For months, pundits, pollsters and Democratic Party spokesmen were insisting that on Nov. 3 a blue tsunami would wash away Donald Trump and his Republican sycophants.
Joe Biden’s landslide victory, they told us ad nauseum, would make Chuck Schumer majority leader, increase Speaker Nancy Pelosi’s House membership, topple GOP governors and turn numerous red state legislatures blue.
Well, the blue tsunami turned out to be nothing more than an electoral trickle.
True, Trump lost. Nevertheless, he received more votes than any Republican in history. His total, 73 million was 10 million more than he received in 2016.
Working-class folks and seniors of every race and creed came out in droves for Trump. Those voters—once the key constituencies that elected Franklin Roosevelt, Harry Truman and John Kennedy—deserted the party of their parents and grandparents because they were tired of Democratic Party elites who frowned upon their bourgeois values and ridiculed them as uneducated “deplorables,” “irredeemables,” and “chumps.”
As a result, Biden won the popular vote by only 4 percent, not the 8 percent to 10 percent polling experts preceded.
As for the Senate, it is likely Sen. Mitch McConnell will remain majority leader. Predictions that Sens. Lindsay Graham, Susan Collins and Joni Ernst were slated for defeat were wrong.
Senator Collins of Maine—the key target of Democrats because she dared to vote for Brett Kavanaugh’s Supreme Court nomination—easily beat her opponent by 12 percentage points. Polls that had her losing by 9 percent were off by an astounding 21 points.
Democratic expectations in the House failed to materialize. Instead of picking up 20 additional seats, Democrats are currently down 11 and that could grow once all the ballots are counted.
Speaker Pelosi’s majority will be the narrowest since the 1940s.
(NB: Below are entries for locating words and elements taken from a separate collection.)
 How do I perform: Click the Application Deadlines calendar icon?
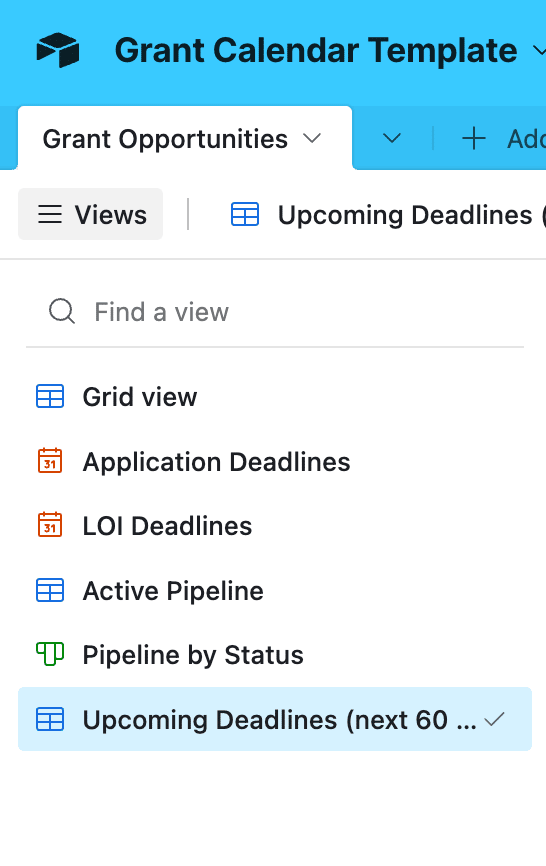50,461
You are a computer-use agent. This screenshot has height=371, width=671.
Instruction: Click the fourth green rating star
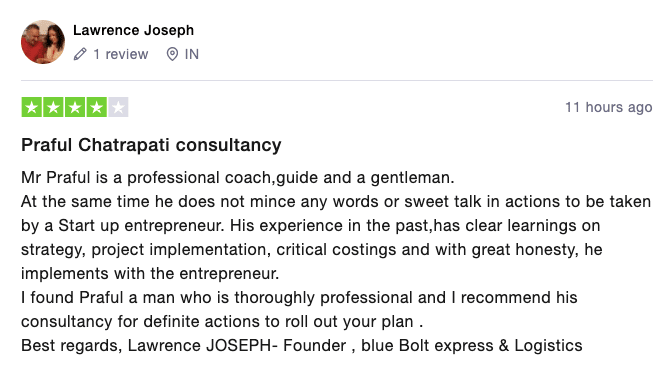point(97,107)
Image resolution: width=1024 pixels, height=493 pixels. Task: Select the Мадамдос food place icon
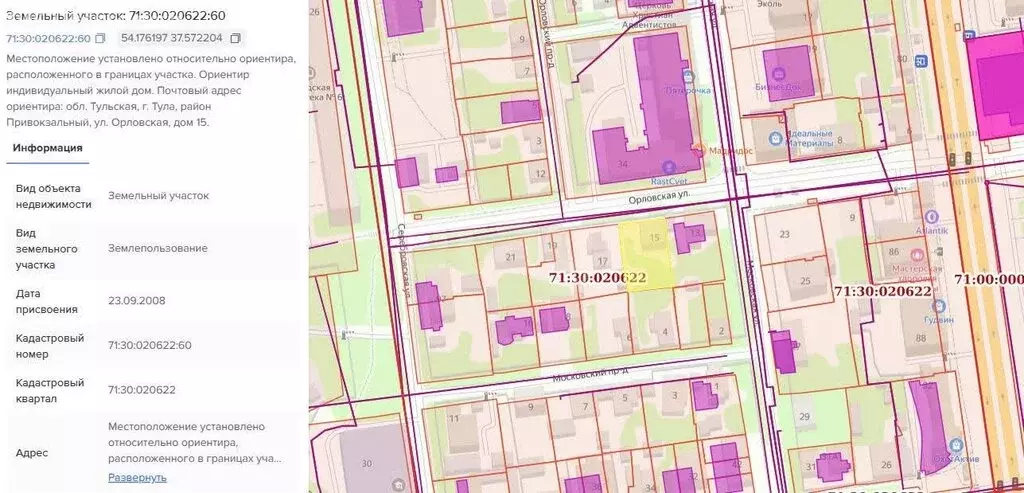[700, 150]
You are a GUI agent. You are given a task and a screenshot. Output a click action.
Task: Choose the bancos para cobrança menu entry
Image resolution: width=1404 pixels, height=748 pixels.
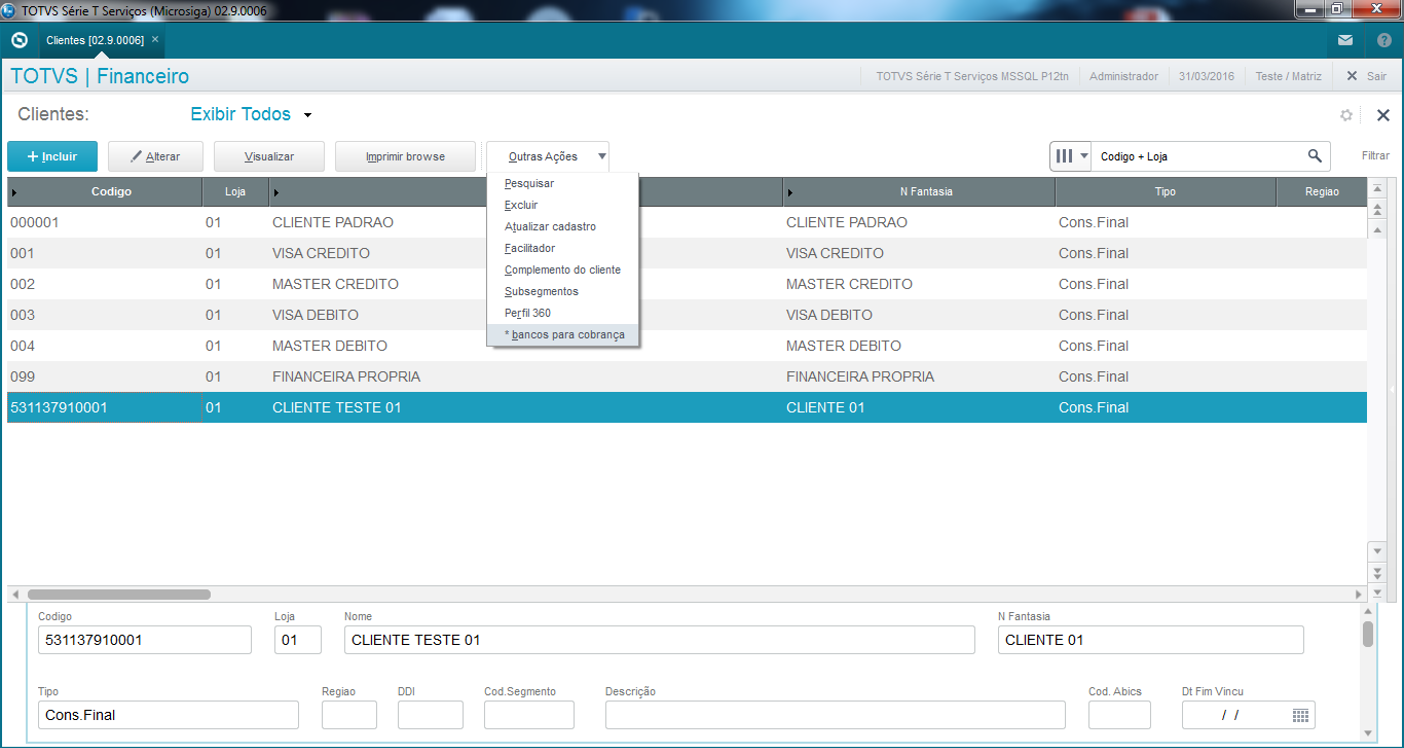[567, 335]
On state levels, contrary to predictions, Republicans gained one governorship and on Jan. 1 will control the governor’s mansion in 27 states.
In state legislature elections, Ballotpedia reports that “Republicans won new majorities in at least two chambers: the New Hampshire State Senate and House of Representatives. There were no chambers where Democrats won new majorities in 2020.”
Republicans will continue to have majorities in at least 60 state legislative chambers vs. the Democrats at 38. This will give the GOP an edge in redrawing congressional district lines next year.
Most interesting, Trump made significant gains with working-class minorities.
Overall, he received 26 percent of non-white voters. Among Latinos, 32 percent cast their ballots for Trump, up from 28 percent in 2016. Support among black voters went from 8 percent in 2016 to 12 percent. An astounding 18 percent of black men voted for Trump.
In Florida, Trump made incredible gains in Latino communities. He won 55 percent of Cuban-Americans and overall Latino support for the president totaled 47 percent, up 12 points.
These numbers explain why in heavily Latino Miami-Dade County, Biden carried it by only 7 percentage points vs. Hillary Clinton’s 30-point lead four years earlier.
Texas witnessed similar shifts.
In Starr County, located along the Mexican border and over 90 percent Latino, Democrats have routinely carried it by more than 43 percentage points. This year Starr County residents, The Wall Street Journal reported, “voted for President Trump in a red wave that moved the South Texas county from Hillary Clinton’s 60-point margin in 2016 to a 5-point win for Democratic candidate Joe Biden, the largest swing to Trump of any county in the U.S.”
In neighboring Zapata County, which Clinton carried by 33 points, Trump beat Biden 53% to 47%.
As for deep blue New York, Democratic expectations were also dashed. Donald Trump received 41 percent of votes cast vs. 36.52 percent in 2016. His vote total is up at least 300,000.
Republicans are poised to pick up two Congressional seats, and five Assembly seats. Democratic plans to obtain a veto-proof state Senate appear to have failed.
Yes, even in New York, many voters made it clear they reject the plans of extreme leftist Democrats led by Congresswoman Ocasio-Cortez to raise taxes, to defund the police, and to eliminate bail, charter schools and private health insurance.
Reading the election tea leaves, State Democratic Chairman Jay Jacobs, took a shot at AOC.
“AOC,” he said, “has no standing on how to run a general election in the suburbs and upstate. AOC is in a district that’s 6-1 Democrat and she couldn’t find a Republican in her district with binoculars … I invite AOC to come to Long Island and stand for election in one of our districts. You’ll see different results.”
While Trump may be on his way out, the conservative movement is not down and out.
And if Biden succumbs to pressure form the radicals in his party and enacts the far-left programs outlined in the Sanders-Biden 110-page Unity Manifesto, don’t be surprised if the GOP makes an even stronger comeback in the 2022 mid-term elections.